= Data onboarding =

Data collecting technique for marketing

Data onboarding is the process of transferring offline data to an online environment for marketing needs. Data onboarding is mainly used to connect offline customer records with online users by matching identifying information gathered from offline datasets to retrieve the same customers in an online audience.

More specifically, data onboarding links personally identifiable information held in offline sources—such as sales transactions, loyalty programs, or CRM systems—with non-PII digital identifiers like browser cookies, IP addresses, and device IDs to create unified consumer profiles for targeting and measurement.

==Process==
The onboarding process involves ingesting, anonymizing, matching and distributing a customer's data. Offline data used in onboarding efforts include information such as customer names, email addresses, physical addresses and phone numbers as well as CRM and sales transaction data. Part of the data onboarding process is anonymizing personally identifiable information to protect consumer privacy. Another key step involves matching offline data to online devices, such as a desktop browser cookie or mobile device ID. Offline data like a customer's email address or postal address can also be used as an identifier to match to digital IDs, such as a Facebook or X (formerly Twitter) account. Matched data is finally delivered to a technology platform for use in programmatic marketing.

A key metric in data onboarding is the match rate, which refers to the percentage of offline records that can be successfully linked to online identifiers. Match rates depend on the quality and completeness of input data, the matching methodology used (deterministic or probabilistic), and the persistence of identifiers such as cookies or device IDs. Deterministic matching relies on explicit identifiers such as email addresses or login data to link records at the individual level, while probabilistic matching uses statistical models and patterns across data signals to infer connections.

Data onboarding is primarily used to reach a company's customers with more relevant marketing messages. Companies can also use onboarded data to assess the effectiveness of a marketing campaign or the purchasing trends of their customers. Overall, the process enables marketers to use offline customer data to inform online campaign decisions.

==Application==
The data onboarding industry consists of marketing technology companies like LiveRamp, FullContact, Semcasting, Datalogix (now part of Oracle Data Cloud), Throtle, Acho Studio, Neustar, El Toro, Circulate, and TrueData, which develops onboarding services for marketers. Businesses use data onboarding companies to determine whether their ads were seen on digital platforms and if they were effective in driving sales. In 2013, Auren Hoffman, the founder of LiveRamp, estimated that one-third of Fortune 2000 marketers were onboarding data, with most of their clients being from the retail, travel, auto, telecommunications, financial services and publishing industries.
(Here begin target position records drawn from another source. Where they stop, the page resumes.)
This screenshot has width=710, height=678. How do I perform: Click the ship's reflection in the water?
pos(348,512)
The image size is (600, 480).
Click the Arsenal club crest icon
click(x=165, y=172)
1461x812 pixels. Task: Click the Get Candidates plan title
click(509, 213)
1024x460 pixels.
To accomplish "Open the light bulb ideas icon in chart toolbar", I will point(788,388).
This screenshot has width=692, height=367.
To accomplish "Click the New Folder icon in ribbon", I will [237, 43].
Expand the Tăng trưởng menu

According to a 2016 report by the Winterberry Group, the U.S. data onboarding market grew from an estimated $30 million in revenue in 2012 to $250 million in 2016, with spending projected to reach $1 billion by 2020.
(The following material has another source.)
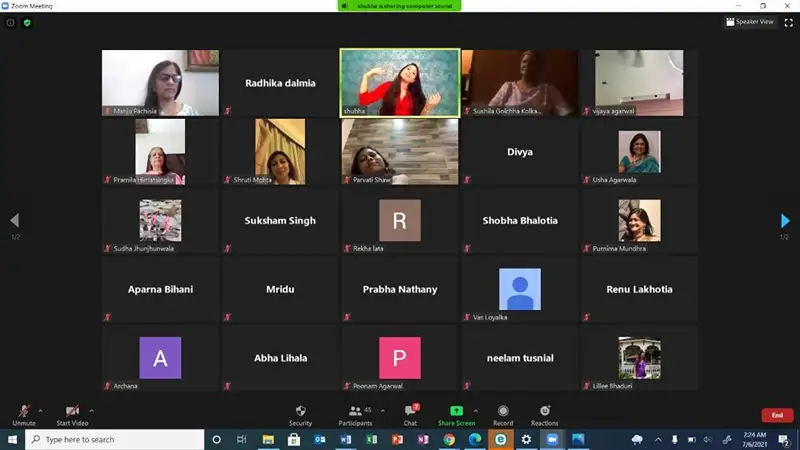Image resolution: width=800 pixels, height=450 pixels.
Task: Open the meeting information icon
Action: pyautogui.click(x=11, y=22)
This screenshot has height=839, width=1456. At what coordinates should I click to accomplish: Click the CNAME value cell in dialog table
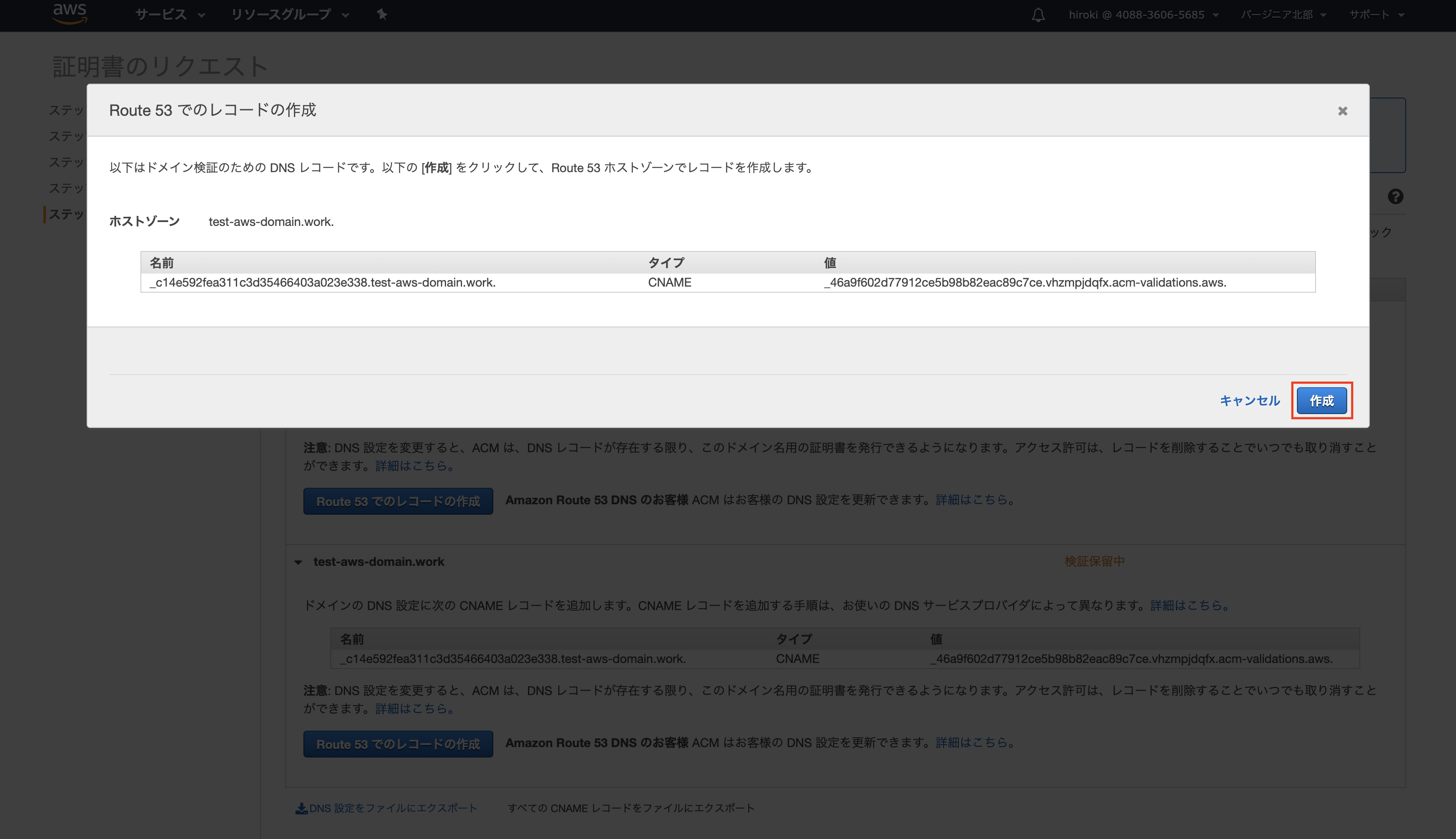(x=1025, y=282)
==Privacy and regulatory considerations==
Data onboarding relies on the collection and matching of personally identifiable information, which has made the practice subject to increasing regulatory scrutiny. The General Data Protection Regulation (GDPR), enacted by the European Union in 2018, requires explicit opt-in consent before personal data can be processed, directly affecting how onboarding providers collect and match consumer records in European markets. The California Consumer Privacy Act (CCPA), effective in 2020, grants California residents the right to know what personal data is collected about them and to opt out of its sale, imposing additional compliance requirements on onboarding companies operating in the United States.

The deprecation of third-party cookies by major web browsers has further affected data onboarding practices. As browsers restrict third-party tracking, onboarding providers have increasingly shifted toward first-party data strategies and alternative identifiers such as hashed email addresses and authenticated login data. These changes have accelerated the adoption of identity resolution technologies, which aim to link consumer records across channels without relying on third-party cookies.